Multi-Microphone Method for Estimation of Target and Noise Spectral Variances for Speech Degraded by Reverberation and Optionally Additive Noise

PublishedAugust 1, 2017

Assigneenot available in USPTO data we have

Technical Abstract

Patent Claims

19 claims

Legal claims defining the scope of protection, as filed with the USPTO.

1. A method of processing a noisy audio signal y(n) including a target signal component x(n) and a first noise signal component v(n), n representing time, the method comprising: providing or receiving a time-frequency representation Y i (k,m) of the noisy audio signal y i (n) at an i th input unit, i=1, 2, . . . , M, where M is larger than or equal to two, in a number of frequency bands and a number of time instances, k being a frequency band index and m being a time index; providing characteristics of said target signal component represented by a look vector d(k,m), whose elements (i=1, 2, . . . , M) define the frequency and time dependent absolute acoustic transfer function from a target signal source to each of the M input units, or the relative acoustic transfer function of the ith input unit to a reference input unit, or an inter input covariance matrix d(k,m)·d(k,m) H ; providing characteristics of said first noise signal component defined by an inter input unit covariance matrix C v (k,m); estimating spectral variances or scaled versions thereof λ V , λ X of said first noise signal component v and said target signal component x, respectively, as a function of frequency index k and time index m, said estimates of λ V and λ X being jointly optimal in maximum likelihood sense, jointly optimal being taken to mean that both of the spectral variance λ V , λ X are estimated in the same maximum likelihood estimation process, based on the statistical assumptions that a) the time-frequency representations Y i (k,m), X i (k,m), and V i (k,m) of respective signals y i (n), and signal components x i (n), and v i (n) are zero-mean, complex-valued Gaussian distributed, b) that each of them are statistically independent across time m and frequency k, and c) that X i (k,m) and V i (k,m) are uncorrelated; and processing the noisy audio signal y i (n) based on the estimated spectral variances or scaled versions thereof to provide a noise reduced signal.
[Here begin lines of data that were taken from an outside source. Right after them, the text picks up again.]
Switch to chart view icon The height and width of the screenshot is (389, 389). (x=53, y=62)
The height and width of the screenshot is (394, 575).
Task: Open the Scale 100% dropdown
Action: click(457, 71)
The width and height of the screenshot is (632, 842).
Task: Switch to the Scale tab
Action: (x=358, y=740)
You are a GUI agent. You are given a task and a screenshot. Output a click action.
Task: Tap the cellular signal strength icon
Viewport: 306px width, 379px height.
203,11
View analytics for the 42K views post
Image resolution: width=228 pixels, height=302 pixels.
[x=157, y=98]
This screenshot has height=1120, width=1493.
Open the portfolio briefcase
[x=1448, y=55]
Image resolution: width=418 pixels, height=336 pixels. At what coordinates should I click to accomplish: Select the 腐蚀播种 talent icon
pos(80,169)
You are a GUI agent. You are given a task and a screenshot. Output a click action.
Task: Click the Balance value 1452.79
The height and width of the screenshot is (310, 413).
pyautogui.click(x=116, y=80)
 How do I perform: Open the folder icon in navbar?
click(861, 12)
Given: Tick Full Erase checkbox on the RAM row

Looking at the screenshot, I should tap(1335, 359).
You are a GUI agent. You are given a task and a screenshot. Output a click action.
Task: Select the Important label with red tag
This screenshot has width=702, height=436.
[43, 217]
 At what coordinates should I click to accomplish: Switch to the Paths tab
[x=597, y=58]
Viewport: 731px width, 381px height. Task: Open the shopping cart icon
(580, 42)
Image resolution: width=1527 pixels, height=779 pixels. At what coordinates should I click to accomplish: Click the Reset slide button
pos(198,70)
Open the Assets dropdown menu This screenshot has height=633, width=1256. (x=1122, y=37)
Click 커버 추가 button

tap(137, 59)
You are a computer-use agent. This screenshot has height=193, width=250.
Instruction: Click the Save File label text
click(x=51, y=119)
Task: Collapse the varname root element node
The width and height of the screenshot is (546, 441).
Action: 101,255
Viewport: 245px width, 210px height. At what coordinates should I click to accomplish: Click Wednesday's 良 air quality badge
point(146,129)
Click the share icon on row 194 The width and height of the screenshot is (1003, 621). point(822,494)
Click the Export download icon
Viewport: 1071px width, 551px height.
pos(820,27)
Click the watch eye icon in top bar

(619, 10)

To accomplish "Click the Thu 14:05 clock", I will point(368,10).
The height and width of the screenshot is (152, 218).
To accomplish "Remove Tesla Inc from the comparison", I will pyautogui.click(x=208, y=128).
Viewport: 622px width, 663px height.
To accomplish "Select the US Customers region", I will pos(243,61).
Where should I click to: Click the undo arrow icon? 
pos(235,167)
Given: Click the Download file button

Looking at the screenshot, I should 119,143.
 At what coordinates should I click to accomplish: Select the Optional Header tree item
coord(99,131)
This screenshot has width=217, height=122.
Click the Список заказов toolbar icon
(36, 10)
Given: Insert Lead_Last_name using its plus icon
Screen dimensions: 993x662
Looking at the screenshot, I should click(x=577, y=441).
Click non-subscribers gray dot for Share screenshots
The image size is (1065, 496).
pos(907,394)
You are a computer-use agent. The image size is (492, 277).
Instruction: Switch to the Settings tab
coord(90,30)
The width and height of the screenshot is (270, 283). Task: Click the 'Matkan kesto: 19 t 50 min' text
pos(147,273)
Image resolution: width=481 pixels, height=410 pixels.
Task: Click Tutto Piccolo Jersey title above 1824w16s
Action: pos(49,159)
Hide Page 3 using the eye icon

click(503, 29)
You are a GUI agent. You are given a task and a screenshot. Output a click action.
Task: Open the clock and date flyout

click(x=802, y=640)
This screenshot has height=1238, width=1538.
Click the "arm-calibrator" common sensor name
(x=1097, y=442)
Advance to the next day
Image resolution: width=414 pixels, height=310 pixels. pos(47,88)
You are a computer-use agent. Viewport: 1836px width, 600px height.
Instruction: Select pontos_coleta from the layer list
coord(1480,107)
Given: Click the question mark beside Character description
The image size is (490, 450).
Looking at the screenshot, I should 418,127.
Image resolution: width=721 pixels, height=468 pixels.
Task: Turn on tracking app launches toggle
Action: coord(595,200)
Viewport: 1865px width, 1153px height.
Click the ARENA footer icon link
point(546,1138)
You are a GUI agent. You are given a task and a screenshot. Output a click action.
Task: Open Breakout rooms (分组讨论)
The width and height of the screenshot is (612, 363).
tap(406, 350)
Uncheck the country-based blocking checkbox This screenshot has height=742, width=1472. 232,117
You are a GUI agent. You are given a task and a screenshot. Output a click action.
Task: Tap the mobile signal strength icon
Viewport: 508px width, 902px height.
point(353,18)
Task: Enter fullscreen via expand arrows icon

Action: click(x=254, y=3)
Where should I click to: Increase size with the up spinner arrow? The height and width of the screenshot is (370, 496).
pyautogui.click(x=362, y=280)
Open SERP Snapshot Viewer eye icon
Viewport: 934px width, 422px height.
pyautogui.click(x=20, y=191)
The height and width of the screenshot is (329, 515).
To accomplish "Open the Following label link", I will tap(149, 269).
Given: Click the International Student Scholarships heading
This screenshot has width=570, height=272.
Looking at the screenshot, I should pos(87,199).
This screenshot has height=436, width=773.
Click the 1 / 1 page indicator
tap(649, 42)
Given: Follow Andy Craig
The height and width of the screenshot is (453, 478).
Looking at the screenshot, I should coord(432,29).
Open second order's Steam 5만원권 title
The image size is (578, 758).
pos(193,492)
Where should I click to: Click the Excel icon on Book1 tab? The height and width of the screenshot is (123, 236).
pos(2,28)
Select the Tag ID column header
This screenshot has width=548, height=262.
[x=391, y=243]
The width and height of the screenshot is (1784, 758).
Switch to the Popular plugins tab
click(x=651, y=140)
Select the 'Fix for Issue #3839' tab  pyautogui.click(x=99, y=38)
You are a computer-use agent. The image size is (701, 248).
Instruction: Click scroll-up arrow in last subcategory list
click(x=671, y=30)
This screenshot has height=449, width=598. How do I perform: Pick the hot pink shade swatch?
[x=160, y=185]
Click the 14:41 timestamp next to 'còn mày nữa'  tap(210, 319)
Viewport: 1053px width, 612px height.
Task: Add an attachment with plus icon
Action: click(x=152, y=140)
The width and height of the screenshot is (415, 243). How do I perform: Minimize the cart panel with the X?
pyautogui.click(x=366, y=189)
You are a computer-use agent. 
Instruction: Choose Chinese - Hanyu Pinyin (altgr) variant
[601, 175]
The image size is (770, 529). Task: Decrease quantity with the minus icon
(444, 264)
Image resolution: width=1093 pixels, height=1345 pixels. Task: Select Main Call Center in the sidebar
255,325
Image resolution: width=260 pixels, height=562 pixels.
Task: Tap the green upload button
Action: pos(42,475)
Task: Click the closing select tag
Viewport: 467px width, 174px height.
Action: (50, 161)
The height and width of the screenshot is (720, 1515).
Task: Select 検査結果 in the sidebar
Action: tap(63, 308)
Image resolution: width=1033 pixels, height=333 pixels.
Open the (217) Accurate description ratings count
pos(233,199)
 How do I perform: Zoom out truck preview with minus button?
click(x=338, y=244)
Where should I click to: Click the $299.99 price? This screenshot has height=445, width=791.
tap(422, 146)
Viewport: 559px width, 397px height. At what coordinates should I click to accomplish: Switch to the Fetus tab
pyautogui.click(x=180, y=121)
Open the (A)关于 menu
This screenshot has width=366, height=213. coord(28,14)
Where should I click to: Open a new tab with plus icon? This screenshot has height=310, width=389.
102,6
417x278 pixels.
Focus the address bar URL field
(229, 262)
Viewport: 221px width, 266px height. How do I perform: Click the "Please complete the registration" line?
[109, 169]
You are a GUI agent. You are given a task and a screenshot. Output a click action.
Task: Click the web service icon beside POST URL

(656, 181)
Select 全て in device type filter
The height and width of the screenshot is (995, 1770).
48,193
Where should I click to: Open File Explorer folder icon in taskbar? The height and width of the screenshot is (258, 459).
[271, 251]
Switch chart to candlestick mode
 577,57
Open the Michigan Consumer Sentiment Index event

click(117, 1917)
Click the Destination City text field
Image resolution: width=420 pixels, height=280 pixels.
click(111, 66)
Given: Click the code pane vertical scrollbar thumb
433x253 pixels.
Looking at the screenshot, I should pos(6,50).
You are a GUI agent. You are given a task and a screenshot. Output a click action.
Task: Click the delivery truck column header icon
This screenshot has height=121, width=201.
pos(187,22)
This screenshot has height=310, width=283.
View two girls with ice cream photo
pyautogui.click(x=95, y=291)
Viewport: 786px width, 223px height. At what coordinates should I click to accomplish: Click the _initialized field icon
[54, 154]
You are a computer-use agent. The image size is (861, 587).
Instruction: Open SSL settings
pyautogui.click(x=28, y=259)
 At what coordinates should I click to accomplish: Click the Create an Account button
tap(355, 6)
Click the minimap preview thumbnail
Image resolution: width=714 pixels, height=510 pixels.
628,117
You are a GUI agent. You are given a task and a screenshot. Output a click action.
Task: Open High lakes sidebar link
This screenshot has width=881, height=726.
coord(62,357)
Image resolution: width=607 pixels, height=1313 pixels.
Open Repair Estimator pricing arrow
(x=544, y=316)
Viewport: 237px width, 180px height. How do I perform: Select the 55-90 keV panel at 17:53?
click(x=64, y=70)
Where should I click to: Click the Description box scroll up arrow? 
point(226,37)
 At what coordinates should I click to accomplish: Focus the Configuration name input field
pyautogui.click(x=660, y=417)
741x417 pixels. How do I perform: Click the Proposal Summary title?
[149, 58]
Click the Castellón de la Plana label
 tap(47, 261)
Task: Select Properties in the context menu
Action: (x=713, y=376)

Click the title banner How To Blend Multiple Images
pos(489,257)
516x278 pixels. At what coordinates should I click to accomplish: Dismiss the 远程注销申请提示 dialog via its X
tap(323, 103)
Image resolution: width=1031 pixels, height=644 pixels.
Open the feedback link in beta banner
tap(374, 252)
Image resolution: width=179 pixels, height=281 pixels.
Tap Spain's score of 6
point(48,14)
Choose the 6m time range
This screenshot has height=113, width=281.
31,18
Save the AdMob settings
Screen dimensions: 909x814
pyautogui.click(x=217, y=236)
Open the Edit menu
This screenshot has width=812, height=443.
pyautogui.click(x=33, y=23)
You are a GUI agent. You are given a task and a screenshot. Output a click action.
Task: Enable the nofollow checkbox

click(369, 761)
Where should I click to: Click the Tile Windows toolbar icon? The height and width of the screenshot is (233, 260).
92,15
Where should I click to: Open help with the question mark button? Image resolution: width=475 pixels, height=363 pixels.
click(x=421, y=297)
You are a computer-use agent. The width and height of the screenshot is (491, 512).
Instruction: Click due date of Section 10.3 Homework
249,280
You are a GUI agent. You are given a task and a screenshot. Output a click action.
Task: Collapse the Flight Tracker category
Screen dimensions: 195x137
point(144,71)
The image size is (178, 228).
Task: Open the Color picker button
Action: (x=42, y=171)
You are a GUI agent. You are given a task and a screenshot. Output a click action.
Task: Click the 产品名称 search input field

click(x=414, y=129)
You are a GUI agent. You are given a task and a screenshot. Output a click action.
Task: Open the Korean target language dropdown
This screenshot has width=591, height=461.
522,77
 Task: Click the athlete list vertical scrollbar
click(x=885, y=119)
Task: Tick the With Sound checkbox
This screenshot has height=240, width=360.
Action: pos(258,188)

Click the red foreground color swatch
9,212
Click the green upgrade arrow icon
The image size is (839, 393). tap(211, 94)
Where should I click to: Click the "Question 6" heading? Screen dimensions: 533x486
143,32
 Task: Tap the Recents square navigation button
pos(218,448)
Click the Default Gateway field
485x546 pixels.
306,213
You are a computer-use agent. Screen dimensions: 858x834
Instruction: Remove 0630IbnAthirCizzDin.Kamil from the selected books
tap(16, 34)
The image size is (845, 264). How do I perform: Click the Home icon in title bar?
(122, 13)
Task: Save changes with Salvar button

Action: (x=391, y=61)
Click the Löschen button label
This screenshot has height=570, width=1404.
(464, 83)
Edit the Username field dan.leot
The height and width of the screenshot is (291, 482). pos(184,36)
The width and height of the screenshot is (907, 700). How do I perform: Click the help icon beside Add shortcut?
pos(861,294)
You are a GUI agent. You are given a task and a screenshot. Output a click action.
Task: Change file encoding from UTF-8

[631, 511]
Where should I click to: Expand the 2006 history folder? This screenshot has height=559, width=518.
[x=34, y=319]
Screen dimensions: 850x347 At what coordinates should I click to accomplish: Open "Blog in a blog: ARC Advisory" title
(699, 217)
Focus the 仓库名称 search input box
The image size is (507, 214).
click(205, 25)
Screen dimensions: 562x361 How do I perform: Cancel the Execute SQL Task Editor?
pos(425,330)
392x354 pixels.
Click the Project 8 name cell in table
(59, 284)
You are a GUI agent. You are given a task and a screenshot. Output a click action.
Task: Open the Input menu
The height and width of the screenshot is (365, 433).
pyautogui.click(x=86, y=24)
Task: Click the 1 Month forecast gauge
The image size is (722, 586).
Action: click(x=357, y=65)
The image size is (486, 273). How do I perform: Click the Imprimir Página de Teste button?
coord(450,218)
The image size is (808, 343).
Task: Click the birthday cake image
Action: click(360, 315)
2. A method according to claim 1 wherein the noisy audio signal y i (n) comprises a reverberant signal comprising a target signal component and a reverberation signal component.

3. A method according to claim 1 wherein said characteristics of the first noise signal component v is represented by an inter input unit covariance matrix C v or a scaled version thereof and wherein said first noise signal component v i (n) is essentially spatially isotropic.

4. A method according to claim 1 wherein said first noise signal component v i (n) is constituted by late reverberations.

5. A method according to claim 1 wherein the first noise signal component is a reverberation signal component v(n), and the noisy audio signal y(n) further comprises a second noise signal component being an additive noise signal component w(n), and wherein the method further comprises providing characteristics of said second noise signal component defined by a predetermined inter input unit covariance matrix C w (k,m).

6. A method according to claim 5 wherein the noisy audio signal y i (n) at the i th input unit comprises a target signal component x i (n), a reverberation signal component v i (n), and an additive noise component w i (n).

7. A method according to claim 5 wherein the characteristics of said second noise signal component w is represented by a predetermined inter input unit covariance matrix C W of the additive noise.

8. A method according to claim 1 wherein the characteristics of the target signal is represented by a look vector d (k,m) whose elements (i=1, 2, . . . , M) define the frequency and time dependent absolute acoustic transfer function from a target signal source to each of the M input units, or the relative acoustic transfer function from the i th input unit to a reference input unit.

9. A method according to claim 8 wherein said look vector d (km) and said noise covariance matrix C V (k,m), and optionally C W (k,m), are determined in an off-line procedure.

10. A method according to claim 1 further comprising: estimating the inter input unit covariance matrix Ĉ Y (k,m) of the noisy audio signal based on a number D of observations.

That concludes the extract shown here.